Hi Aimee. I can see that you are a very loving mum and want to do the best for your daughter. From my personal perspective I can say I have always been not shown, but "threatened" by doctors and my mum, who always mention complications when my A1c-s are higher and I can say that just hearing about them is terrifying enough. I don't know how I would react if my mum met me with a diabetic with an amputated leg as a child in order to show me what might happen to me if I don't manage my disease. Knowing the consequences is good, being too afraid of the future is not so much. I was a diabulimic for probably around 7 years. My parents, even most of my friends never knew, but my mum always made sure she knows about my blood sugars and told me about the dangers of them being high. This resulted in me being not honest about my real results and feeling unable to share with her how difficult it was for me to keep up with diabetes (because I thought that I would disappoint her and only be told off and told again about the complications). SO I woud say, if you suspect some day that your daughter has diabulimia, be supportive. Make her feel she can tell you anything and you wouldn't blame her, you would try to understand and support her. But after all, with all my heart I wish diabulimia will never happen to her and you.
Thanks, Aimee! it is great you are so careful in your parenting! Keep up and all the best:)
Your story is so common -- and so very sad. Too many people will give you lots of compliments for losing weight, without every wondering or seriously inquiring HOW or WHY you're losing weight. There is tremendous pressure to be thin with little thought given in the moment to all the dangerous, unhealthy things that can make people suddenly thin: bulimia, anorexia, cancer, undiagnosed or untreated T1, clinical depression, etc.

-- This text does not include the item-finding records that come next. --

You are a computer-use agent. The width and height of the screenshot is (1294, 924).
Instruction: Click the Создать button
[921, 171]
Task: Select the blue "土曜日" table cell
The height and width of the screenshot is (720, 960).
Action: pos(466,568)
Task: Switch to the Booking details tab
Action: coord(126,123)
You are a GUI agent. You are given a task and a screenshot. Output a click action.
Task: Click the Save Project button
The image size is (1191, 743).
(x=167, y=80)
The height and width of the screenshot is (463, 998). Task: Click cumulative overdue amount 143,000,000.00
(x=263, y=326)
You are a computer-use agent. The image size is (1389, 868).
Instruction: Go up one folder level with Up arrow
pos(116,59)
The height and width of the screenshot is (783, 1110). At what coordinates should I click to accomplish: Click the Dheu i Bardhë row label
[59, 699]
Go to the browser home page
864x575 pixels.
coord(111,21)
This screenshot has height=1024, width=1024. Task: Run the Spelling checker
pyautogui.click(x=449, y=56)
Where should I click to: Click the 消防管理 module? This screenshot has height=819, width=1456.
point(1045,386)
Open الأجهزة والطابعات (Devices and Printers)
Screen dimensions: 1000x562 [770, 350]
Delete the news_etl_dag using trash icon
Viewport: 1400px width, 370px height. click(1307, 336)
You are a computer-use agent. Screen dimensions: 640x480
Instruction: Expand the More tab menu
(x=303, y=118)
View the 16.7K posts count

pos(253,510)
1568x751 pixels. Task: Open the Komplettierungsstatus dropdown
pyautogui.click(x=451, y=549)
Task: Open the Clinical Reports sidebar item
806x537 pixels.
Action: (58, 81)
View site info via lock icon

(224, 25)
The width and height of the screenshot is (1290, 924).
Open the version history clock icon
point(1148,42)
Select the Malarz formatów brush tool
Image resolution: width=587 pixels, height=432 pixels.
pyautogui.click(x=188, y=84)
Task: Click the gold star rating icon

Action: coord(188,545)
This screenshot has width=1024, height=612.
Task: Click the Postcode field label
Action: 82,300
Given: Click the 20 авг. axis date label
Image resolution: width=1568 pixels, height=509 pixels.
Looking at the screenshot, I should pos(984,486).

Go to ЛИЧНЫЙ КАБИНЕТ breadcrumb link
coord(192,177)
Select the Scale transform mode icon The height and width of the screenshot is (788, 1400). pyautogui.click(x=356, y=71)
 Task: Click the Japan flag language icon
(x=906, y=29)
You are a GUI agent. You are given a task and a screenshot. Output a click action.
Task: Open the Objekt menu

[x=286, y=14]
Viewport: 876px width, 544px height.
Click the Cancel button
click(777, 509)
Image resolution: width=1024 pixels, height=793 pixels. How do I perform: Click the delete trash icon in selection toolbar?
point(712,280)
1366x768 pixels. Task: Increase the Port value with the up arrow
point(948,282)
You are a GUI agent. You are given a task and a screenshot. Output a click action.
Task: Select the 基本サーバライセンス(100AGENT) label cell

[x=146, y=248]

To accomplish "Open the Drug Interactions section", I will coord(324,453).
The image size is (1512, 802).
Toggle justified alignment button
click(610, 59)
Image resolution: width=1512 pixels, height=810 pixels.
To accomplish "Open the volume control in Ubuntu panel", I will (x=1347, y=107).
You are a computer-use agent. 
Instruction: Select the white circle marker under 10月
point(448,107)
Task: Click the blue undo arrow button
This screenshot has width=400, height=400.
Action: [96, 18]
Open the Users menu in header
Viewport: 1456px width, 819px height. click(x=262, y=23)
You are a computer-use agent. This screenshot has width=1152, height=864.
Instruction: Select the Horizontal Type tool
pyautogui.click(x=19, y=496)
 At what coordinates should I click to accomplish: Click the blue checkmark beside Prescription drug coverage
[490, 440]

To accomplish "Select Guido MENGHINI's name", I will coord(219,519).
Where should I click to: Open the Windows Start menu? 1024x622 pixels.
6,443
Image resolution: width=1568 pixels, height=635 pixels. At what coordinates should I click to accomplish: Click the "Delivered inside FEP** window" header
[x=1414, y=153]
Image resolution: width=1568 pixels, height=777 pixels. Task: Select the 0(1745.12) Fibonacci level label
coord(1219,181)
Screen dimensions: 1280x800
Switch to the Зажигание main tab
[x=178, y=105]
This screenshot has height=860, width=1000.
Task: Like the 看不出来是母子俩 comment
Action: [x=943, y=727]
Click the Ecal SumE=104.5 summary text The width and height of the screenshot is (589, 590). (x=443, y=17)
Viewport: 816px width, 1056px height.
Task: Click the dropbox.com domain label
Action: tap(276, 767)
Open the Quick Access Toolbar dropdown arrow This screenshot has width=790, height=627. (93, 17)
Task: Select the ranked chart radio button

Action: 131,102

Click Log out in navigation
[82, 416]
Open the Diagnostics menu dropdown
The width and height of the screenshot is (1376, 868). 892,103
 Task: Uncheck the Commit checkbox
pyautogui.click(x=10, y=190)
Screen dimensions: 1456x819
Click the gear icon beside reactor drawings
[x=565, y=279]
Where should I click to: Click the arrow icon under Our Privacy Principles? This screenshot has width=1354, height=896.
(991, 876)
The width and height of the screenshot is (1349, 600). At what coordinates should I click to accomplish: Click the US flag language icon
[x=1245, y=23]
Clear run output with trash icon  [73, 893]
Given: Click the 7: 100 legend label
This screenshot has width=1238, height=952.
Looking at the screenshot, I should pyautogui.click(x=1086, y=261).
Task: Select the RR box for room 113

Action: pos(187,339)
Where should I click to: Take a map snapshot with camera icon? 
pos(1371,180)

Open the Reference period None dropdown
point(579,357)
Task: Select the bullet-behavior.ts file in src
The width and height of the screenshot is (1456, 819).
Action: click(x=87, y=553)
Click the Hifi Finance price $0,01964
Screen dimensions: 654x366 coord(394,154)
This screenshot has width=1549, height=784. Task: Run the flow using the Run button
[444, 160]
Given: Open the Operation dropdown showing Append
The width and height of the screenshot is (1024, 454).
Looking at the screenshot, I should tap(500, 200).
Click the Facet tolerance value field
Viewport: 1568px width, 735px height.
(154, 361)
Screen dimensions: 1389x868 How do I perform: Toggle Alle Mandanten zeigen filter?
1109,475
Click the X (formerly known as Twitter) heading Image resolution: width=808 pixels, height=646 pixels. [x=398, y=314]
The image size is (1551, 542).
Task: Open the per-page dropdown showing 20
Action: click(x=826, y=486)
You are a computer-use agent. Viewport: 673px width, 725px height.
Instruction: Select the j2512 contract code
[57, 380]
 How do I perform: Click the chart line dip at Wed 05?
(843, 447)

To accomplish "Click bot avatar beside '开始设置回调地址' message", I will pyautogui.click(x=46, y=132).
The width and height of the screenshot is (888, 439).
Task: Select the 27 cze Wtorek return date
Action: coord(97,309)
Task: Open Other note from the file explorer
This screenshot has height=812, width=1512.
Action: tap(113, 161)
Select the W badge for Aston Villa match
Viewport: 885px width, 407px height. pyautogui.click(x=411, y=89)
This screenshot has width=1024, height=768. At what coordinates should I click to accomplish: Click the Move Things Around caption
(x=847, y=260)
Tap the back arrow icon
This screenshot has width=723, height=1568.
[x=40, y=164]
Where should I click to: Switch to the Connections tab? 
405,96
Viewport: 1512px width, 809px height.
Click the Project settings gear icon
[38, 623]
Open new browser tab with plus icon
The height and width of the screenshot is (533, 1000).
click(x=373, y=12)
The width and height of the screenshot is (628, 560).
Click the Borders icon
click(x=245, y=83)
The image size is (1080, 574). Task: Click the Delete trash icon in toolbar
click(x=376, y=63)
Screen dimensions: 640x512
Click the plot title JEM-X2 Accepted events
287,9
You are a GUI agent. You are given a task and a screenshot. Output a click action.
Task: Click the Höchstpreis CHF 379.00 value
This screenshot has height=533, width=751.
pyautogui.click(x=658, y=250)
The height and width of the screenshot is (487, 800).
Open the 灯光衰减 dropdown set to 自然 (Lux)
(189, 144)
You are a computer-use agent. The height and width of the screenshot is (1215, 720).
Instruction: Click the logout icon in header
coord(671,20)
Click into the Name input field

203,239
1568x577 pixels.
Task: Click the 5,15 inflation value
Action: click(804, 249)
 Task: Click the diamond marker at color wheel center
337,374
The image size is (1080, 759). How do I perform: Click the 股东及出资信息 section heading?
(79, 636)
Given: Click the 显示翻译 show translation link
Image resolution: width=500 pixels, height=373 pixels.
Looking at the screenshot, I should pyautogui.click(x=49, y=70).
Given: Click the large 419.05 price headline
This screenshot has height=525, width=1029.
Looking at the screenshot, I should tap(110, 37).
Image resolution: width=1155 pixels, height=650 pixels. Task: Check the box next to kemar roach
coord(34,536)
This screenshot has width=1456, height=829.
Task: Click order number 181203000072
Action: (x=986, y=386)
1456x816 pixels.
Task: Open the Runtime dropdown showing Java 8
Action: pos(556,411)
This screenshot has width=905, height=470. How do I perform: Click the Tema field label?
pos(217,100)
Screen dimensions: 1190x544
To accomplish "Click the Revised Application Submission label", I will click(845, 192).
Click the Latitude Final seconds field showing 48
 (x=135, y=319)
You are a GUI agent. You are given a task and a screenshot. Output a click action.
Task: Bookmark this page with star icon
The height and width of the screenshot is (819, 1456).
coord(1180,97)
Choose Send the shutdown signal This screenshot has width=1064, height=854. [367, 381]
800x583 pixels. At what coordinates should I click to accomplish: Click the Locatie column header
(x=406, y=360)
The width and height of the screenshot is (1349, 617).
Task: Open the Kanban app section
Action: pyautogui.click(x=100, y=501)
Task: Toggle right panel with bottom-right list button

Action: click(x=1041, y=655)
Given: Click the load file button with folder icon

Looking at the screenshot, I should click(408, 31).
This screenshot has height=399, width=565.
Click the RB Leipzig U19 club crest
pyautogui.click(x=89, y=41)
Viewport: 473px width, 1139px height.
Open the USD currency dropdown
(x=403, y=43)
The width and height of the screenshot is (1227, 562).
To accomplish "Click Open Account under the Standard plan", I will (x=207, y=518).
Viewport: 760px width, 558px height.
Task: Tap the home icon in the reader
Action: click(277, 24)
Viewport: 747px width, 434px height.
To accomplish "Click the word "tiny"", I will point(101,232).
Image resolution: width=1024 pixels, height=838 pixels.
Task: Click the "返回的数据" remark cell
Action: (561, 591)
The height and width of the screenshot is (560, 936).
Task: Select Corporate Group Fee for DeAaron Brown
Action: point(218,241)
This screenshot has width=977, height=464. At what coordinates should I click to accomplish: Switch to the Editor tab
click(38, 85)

I remember the summer (when I turned 14) when I simply...stopped eating.
I got so many compliments, people telling me how great I looked.
No one noticed or inquired into the fact that I was eating maybe 200 calories per day -- literally starving myself to near-death. But I was thin! That was all that mattered. Fortunately for me, after loosing about 40-lbs. (about 20-lbs. underweight for my height) my body rebelled and I couldn't keep it up into full-blown anorexia. Thank goodness for a strong survival instinct.